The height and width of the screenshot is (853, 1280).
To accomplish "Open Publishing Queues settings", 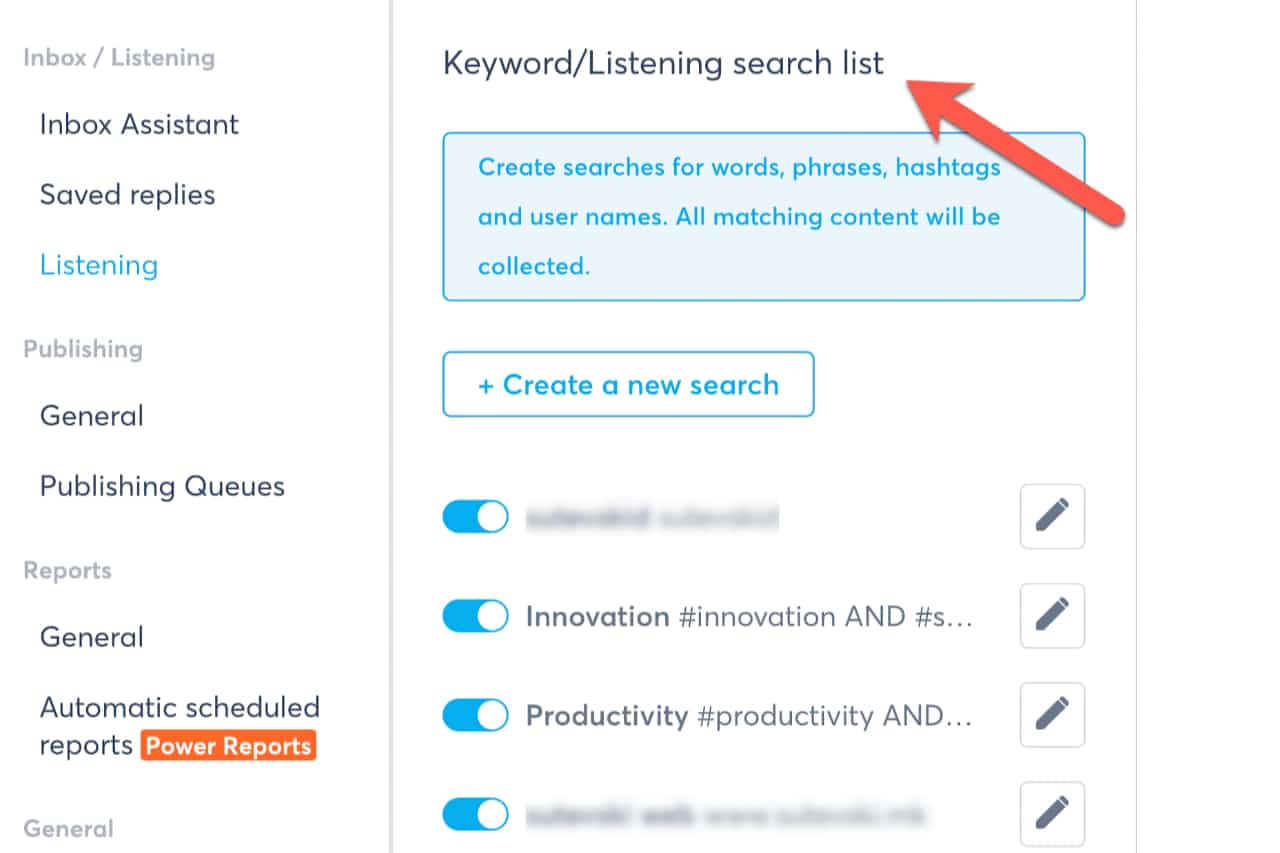I will [162, 486].
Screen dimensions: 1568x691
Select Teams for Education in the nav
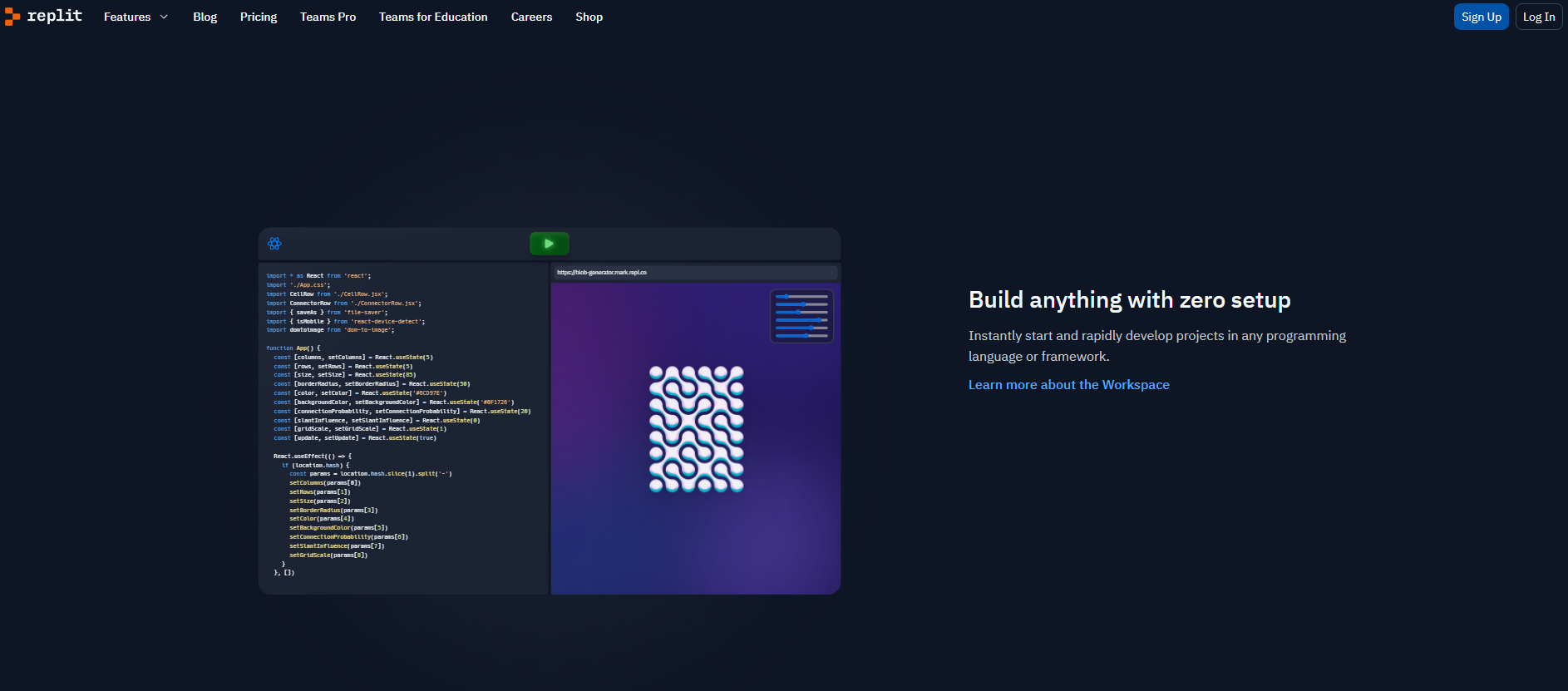click(433, 17)
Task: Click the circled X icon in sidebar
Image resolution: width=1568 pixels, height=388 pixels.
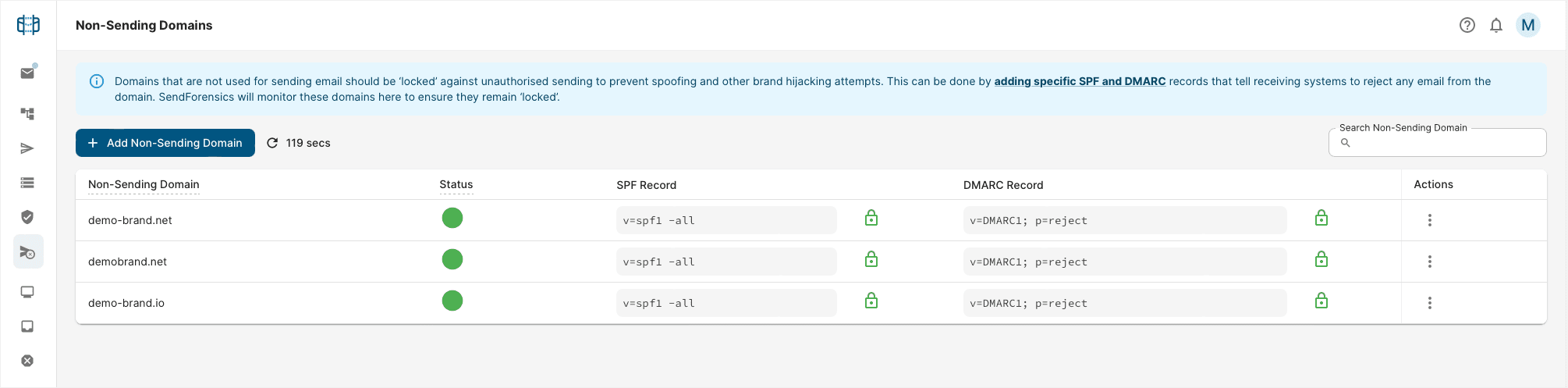Action: (27, 361)
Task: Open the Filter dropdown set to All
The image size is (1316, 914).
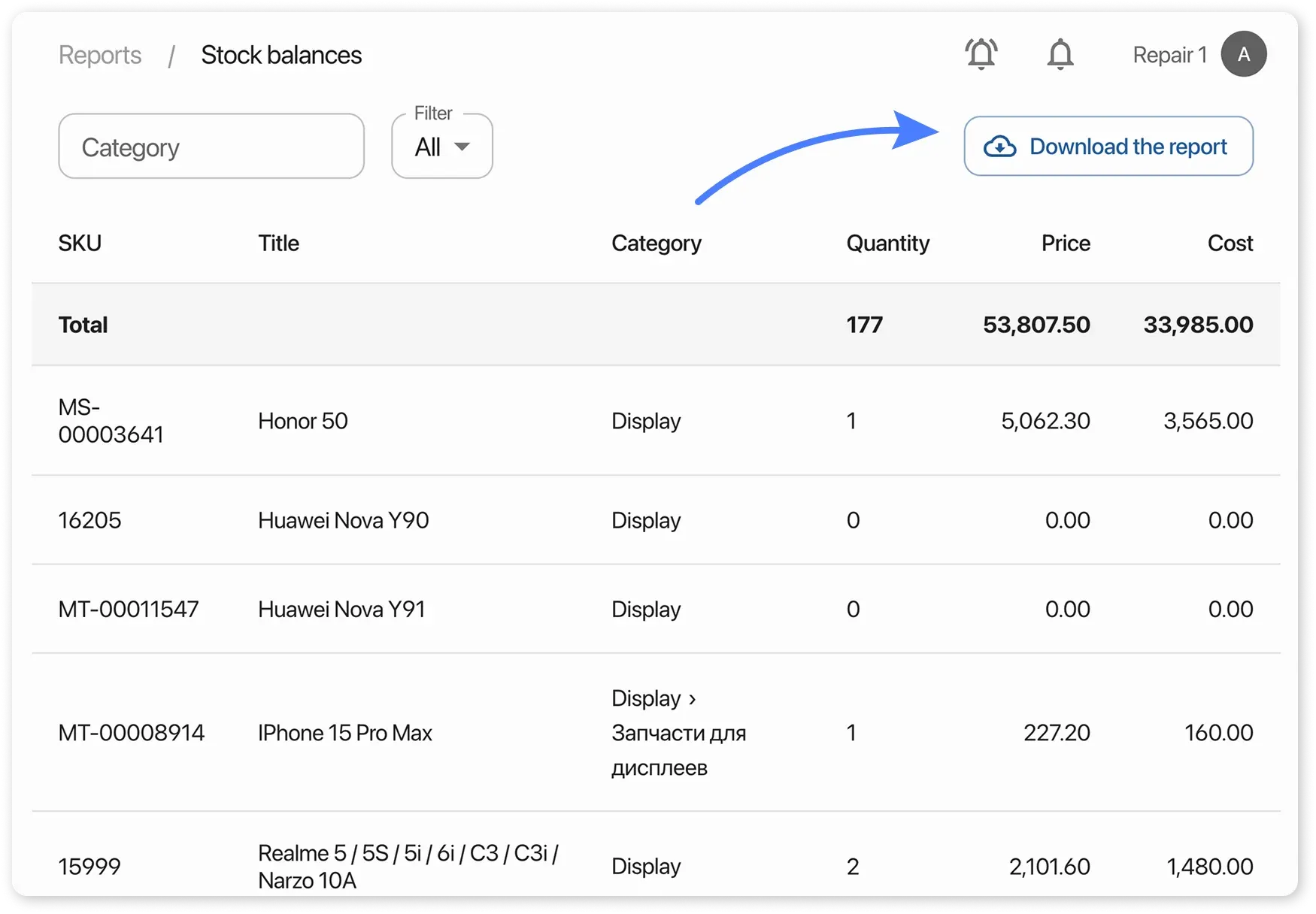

> _Work to be completed_: Determine the count of lines in the data above with the string "Task" in them, and give that count alone.

> _Response area_: 2